-- DATA TO USE follows --
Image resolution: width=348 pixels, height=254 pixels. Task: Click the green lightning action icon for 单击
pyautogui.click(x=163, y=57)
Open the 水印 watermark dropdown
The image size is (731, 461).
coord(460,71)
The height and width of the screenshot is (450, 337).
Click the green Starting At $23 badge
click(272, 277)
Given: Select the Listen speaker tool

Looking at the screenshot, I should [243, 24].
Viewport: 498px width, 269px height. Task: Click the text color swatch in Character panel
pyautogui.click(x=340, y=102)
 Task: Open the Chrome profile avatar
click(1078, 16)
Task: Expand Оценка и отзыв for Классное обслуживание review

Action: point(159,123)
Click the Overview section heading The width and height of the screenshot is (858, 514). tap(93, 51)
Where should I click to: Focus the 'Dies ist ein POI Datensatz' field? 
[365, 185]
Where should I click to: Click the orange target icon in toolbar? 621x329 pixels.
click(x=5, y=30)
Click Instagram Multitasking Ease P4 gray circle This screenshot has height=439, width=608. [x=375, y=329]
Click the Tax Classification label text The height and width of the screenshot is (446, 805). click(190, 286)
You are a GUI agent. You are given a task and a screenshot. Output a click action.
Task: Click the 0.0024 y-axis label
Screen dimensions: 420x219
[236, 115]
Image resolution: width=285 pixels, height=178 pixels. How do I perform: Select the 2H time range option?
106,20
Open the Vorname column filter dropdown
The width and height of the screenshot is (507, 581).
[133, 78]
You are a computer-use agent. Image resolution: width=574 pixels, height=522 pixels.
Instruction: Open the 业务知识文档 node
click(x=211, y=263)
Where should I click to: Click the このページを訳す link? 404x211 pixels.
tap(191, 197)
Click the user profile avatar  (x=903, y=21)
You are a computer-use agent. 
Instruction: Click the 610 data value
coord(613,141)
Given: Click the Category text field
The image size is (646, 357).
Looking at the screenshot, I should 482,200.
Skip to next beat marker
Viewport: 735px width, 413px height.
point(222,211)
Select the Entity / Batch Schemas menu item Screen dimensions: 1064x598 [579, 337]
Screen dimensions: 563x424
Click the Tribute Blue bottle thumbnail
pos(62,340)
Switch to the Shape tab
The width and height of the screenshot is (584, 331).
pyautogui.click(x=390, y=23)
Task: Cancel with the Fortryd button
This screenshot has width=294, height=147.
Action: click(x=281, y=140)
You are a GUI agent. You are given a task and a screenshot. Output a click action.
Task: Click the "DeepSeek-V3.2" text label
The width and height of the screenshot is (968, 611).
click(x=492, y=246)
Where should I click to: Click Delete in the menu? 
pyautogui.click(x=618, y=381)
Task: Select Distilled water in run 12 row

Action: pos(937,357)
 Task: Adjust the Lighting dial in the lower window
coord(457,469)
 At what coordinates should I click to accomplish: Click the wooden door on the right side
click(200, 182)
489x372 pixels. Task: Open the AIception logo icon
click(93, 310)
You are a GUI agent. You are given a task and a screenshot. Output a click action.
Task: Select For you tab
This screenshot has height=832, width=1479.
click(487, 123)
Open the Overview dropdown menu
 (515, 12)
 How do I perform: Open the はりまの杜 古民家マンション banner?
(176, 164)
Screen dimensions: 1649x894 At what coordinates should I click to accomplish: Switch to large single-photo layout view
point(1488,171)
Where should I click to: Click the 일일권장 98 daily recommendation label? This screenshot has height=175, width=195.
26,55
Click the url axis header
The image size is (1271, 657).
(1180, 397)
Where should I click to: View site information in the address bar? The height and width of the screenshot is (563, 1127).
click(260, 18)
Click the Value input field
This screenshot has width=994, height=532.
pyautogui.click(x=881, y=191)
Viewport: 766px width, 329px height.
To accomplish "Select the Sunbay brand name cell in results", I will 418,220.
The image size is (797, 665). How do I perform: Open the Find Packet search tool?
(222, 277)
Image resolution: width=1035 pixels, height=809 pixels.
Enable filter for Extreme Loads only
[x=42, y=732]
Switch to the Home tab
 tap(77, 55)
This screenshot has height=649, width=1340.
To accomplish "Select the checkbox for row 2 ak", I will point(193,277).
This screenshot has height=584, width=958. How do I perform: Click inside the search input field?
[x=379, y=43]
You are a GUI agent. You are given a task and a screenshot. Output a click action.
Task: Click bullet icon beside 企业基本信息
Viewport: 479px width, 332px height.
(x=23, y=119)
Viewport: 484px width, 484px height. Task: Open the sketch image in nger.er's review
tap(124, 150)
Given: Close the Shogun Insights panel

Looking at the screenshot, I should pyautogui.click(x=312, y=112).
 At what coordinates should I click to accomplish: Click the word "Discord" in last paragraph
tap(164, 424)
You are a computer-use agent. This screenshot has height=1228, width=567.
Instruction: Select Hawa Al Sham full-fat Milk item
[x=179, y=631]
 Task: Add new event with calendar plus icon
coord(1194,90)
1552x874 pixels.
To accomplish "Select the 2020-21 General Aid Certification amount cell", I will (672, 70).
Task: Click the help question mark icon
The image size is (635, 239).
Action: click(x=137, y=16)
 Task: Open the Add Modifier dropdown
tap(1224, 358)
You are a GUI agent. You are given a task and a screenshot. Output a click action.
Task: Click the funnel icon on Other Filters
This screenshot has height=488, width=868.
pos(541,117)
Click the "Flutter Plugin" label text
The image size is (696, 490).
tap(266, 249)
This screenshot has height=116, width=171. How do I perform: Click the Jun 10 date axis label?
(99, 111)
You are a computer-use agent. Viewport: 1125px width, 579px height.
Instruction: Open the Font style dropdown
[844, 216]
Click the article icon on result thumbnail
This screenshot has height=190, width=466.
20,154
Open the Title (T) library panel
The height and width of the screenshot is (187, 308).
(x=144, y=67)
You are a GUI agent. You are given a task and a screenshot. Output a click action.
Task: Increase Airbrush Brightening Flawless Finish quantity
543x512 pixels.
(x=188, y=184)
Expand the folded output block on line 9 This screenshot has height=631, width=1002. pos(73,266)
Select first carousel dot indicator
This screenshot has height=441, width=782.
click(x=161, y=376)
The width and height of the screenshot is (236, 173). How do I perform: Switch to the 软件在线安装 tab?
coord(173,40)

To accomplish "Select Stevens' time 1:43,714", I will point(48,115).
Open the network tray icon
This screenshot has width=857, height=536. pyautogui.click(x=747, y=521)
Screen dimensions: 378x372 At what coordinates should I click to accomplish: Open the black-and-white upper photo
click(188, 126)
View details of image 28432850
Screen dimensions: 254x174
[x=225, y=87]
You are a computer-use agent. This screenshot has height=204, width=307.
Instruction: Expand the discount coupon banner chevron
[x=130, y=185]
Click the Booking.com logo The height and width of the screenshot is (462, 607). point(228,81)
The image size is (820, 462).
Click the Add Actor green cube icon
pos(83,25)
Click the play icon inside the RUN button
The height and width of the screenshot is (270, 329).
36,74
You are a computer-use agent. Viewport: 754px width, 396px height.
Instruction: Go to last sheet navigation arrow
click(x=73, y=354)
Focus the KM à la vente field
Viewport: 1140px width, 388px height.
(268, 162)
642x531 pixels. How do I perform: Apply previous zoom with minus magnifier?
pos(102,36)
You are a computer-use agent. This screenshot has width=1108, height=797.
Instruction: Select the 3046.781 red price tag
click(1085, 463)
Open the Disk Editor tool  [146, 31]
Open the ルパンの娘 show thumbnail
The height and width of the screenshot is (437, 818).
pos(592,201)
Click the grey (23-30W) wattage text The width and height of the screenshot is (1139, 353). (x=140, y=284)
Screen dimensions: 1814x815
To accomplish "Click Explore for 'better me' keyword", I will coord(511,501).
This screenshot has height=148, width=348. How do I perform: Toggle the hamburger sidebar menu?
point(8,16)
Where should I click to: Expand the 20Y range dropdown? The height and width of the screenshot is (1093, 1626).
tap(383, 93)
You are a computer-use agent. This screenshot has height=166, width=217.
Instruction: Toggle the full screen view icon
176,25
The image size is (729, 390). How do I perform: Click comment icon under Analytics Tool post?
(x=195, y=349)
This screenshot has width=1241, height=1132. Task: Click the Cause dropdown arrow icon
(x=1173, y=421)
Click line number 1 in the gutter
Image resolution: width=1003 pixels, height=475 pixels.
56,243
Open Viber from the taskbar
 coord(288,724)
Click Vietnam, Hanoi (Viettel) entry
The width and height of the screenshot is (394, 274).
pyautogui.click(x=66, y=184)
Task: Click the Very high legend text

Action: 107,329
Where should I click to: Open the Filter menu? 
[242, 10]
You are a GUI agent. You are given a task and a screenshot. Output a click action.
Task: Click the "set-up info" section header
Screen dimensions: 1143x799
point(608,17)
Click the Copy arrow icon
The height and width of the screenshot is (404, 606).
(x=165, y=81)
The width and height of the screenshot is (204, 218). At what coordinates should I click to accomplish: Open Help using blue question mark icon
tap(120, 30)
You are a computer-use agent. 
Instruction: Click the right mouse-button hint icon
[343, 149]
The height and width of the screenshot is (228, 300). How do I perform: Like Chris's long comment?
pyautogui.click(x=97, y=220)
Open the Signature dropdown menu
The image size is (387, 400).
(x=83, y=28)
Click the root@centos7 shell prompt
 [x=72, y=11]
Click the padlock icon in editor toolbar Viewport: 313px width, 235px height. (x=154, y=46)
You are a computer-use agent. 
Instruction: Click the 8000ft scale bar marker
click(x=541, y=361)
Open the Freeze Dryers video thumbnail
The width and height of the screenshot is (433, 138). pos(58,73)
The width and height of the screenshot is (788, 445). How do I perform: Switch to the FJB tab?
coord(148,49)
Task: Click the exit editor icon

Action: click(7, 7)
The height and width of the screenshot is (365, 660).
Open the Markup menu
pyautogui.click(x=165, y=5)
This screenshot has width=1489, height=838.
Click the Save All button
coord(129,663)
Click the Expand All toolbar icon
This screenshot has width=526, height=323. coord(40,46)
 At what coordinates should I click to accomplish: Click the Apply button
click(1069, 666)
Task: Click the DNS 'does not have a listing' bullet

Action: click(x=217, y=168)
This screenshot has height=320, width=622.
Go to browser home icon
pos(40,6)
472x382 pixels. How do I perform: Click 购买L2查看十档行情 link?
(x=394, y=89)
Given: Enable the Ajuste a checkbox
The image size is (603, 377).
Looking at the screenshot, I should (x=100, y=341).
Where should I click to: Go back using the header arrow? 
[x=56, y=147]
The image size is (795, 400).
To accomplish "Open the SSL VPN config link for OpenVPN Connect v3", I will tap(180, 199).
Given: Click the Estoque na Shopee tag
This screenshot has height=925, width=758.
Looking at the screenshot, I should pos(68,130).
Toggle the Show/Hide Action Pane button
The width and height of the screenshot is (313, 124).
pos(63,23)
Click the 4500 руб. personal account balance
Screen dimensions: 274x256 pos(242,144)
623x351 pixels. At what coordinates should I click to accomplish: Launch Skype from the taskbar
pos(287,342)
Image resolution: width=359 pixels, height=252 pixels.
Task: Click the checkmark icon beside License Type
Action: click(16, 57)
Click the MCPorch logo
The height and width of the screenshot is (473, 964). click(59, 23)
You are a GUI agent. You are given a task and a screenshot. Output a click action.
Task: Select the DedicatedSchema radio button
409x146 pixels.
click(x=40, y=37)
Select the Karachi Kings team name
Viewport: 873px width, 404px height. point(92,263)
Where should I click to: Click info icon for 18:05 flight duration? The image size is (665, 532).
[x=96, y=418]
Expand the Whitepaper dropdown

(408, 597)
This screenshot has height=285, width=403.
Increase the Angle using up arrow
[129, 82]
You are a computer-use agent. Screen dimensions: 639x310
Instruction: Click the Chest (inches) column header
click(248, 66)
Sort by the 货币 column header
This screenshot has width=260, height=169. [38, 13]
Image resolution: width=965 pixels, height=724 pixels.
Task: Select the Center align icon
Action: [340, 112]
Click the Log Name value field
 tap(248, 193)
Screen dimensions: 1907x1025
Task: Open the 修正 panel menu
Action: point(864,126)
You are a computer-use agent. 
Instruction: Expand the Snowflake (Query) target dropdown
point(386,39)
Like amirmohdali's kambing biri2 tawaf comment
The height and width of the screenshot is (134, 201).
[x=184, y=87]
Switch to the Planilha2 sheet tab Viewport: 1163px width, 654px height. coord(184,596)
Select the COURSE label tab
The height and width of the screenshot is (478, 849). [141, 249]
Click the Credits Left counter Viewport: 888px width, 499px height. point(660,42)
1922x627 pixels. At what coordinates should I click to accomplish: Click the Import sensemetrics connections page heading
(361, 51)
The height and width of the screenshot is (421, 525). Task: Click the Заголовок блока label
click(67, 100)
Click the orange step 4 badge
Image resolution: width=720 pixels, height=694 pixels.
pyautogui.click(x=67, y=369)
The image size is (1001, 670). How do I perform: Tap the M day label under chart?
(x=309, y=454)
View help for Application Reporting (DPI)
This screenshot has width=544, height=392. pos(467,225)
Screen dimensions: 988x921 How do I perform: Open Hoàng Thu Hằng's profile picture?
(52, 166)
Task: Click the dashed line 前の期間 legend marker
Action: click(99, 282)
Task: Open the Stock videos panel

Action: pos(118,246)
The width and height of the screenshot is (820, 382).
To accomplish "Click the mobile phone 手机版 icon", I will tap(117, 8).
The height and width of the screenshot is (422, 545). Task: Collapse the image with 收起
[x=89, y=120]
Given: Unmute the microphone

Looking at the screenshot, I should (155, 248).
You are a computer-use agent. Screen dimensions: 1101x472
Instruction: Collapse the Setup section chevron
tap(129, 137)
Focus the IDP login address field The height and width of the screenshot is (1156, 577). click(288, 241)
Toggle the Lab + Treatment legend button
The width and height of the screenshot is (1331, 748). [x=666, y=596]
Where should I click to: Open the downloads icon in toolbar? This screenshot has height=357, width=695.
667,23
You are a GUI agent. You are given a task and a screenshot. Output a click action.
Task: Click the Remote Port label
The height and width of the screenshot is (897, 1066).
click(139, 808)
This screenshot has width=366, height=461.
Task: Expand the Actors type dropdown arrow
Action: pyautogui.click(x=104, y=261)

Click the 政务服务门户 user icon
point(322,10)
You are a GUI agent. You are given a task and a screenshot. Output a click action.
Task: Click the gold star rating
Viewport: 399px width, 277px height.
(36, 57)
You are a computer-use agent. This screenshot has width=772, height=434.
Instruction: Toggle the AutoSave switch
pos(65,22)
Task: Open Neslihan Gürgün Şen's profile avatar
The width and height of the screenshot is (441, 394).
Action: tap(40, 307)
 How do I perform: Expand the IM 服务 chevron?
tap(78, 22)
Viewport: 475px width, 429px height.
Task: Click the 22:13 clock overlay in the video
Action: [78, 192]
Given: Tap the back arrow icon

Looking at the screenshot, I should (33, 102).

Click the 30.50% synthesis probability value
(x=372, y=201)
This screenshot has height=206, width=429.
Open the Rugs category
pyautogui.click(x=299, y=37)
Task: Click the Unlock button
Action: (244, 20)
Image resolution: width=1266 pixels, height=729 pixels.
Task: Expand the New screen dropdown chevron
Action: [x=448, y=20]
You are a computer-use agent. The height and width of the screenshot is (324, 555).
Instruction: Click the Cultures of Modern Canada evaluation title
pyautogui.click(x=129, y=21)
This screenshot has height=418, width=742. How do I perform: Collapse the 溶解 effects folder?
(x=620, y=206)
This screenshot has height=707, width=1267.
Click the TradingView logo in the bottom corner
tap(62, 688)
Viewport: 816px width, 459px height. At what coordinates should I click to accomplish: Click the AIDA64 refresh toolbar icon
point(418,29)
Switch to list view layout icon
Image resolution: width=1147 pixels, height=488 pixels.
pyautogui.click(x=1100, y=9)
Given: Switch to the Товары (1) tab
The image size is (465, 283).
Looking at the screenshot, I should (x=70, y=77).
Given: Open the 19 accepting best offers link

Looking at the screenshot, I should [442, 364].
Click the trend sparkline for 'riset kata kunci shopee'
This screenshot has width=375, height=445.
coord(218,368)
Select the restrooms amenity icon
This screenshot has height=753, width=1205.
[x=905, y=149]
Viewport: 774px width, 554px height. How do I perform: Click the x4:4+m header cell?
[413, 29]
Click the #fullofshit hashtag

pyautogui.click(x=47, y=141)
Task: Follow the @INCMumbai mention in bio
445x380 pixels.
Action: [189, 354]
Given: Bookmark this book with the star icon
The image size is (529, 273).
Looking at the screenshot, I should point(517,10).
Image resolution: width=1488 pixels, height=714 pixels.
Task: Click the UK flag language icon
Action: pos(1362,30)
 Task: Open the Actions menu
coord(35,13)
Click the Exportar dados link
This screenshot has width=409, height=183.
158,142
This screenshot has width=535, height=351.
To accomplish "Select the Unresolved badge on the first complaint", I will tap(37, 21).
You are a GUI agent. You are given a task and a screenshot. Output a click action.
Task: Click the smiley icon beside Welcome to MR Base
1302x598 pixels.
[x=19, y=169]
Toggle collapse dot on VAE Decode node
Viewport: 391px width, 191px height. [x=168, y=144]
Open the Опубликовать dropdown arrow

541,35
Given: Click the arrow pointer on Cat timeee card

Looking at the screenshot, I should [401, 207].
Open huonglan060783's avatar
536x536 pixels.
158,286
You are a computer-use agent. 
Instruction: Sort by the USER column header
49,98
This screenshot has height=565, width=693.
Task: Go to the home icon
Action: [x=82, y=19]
-- DATA TO USE concluded --
PROBLEM TO SOLVE: From the entries above, extract only the lines running from the one containing "Instruction: Collapse the" through the one containing "This screenshot has height=206, width=429.", inclusive.

TASK SOLUTION:
Instruction: Collapse the Setup section chevron
tap(129, 137)
Focus the IDP login address field The height and width of the screenshot is (1156, 577). click(288, 241)
Toggle the Lab + Treatment legend button
The width and height of the screenshot is (1331, 748). [x=666, y=596]
Where should I click to: Open the downloads icon in toolbar? This screenshot has height=357, width=695.
667,23
You are a GUI agent. You are given a task and a screenshot. Output a click action.
Task: Click the Remote Port label
The height and width of the screenshot is (897, 1066).
click(139, 808)
This screenshot has width=366, height=461.
Task: Expand the Actors type dropdown arrow
Action: pyautogui.click(x=104, y=261)

Click the 政务服务门户 user icon
point(322,10)
You are a GUI agent. You are given a task and a screenshot. Output a click action.
Task: Click the gold star rating
Viewport: 399px width, 277px height.
(36, 57)
You are a computer-use agent. This screenshot has width=772, height=434.
Instruction: Toggle the AutoSave switch
pos(65,22)
Task: Open Neslihan Gürgün Şen's profile avatar
The width and height of the screenshot is (441, 394).
Action: tap(40, 307)
 How do I perform: Expand the IM 服务 chevron?
tap(78, 22)
Viewport: 475px width, 429px height.
Task: Click the 22:13 clock overlay in the video
Action: [78, 192]
Given: Tap the back arrow icon

Looking at the screenshot, I should (33, 102).

Click the 30.50% synthesis probability value
(x=372, y=201)
This screenshot has height=206, width=429.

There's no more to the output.